Wal-Mart, Inc., the world's largest retailer, has announced plans to expand its wildly successful "Rollback" program to its wages and employment practices, according to a company spokesperson. "The concept of the rollback is extremely simple," company spokesperson Daniel Langtree said in a press conference earlier today, "when Wal-Mart gets a better price from its supplier on a particular product, we are able to pass the savings on to the consumer by ‘rolling back', or reducing prices. The more Wal-Mart is able to reduce its costs, the more we are able to roll back prices, and the more we roll back prices, the larger our revenue, market share and stock valuations become. This situation, along with the business friendly Bush administration policies, will allow us to roll back prices for consumers, by rolling back our overhead costs, the vast majority of which is labor.

"We determined that we could apply the rollback concept first to wages, simply by issuing pay stubs which show what an employee's earnings would have been, with a slash drawn through that number and a cute little illustration of a smiley face dressed up like Zorro, having just run his sword through the old number, producing the desired ‘slash' effect.
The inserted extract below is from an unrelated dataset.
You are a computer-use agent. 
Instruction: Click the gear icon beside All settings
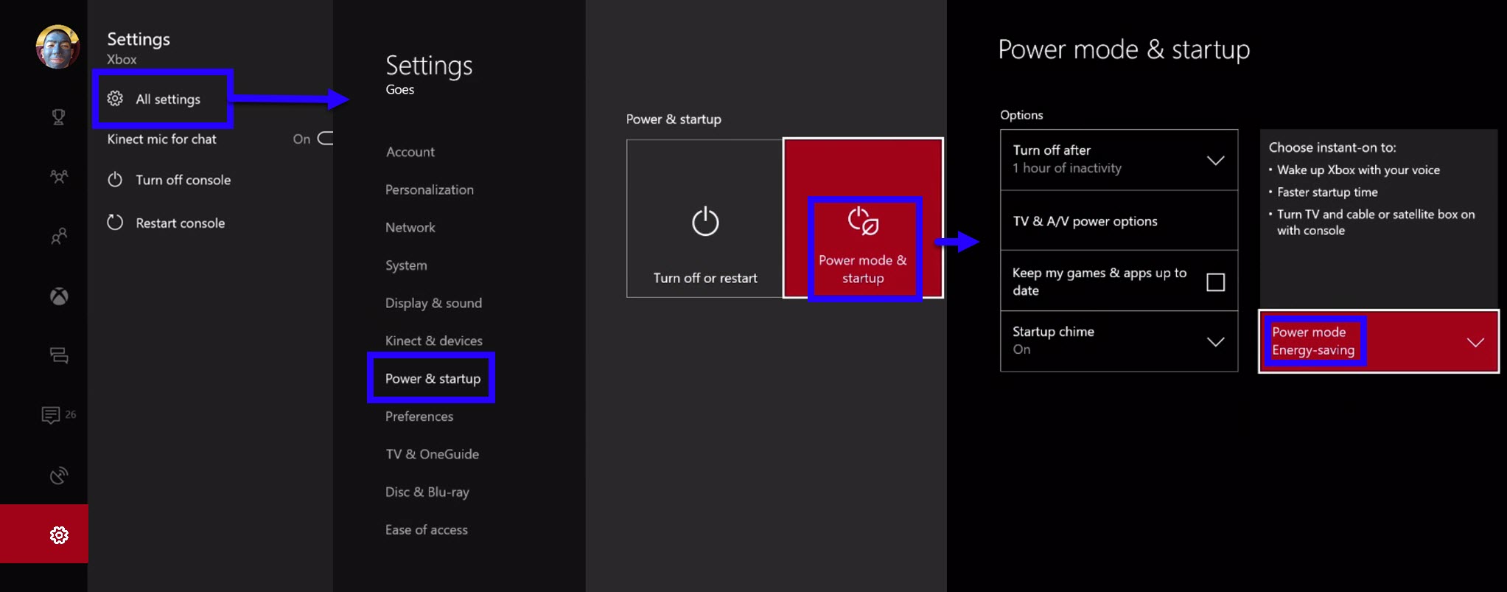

Underneath that, there would be a line with the employee's new ‘rolled back' pay amount, with a winking smiley face symbol to the right of the number. We can start by reducing wages by 5% across the board (not counting the salaries of upper management of course), translating to an across the board savings to the end consumer for all Wal-Mart products.

"We don't anticipate any serious attrition issues in regards to this action for a variety of reasons, not the least of which is the fact that not a single Wal-Mart store has been successfully unionized, so the choice for most is to accept the pay cut or quit. Given the instability of the job market, most will be reluctant to quit, and someone who we could pay less to begin with would easily replace anyone who did quit. Given the number of people out of work, and the Bush administration's plans to loosen immigration policies with Mexico, along with their utter destruction of our education system via the No Child Left Behind Act, we expect the supply for unskilled workers to be on a steady increase for decades to come, while automation and mechanization will reduce the demand for unskilled labor to a negligible level.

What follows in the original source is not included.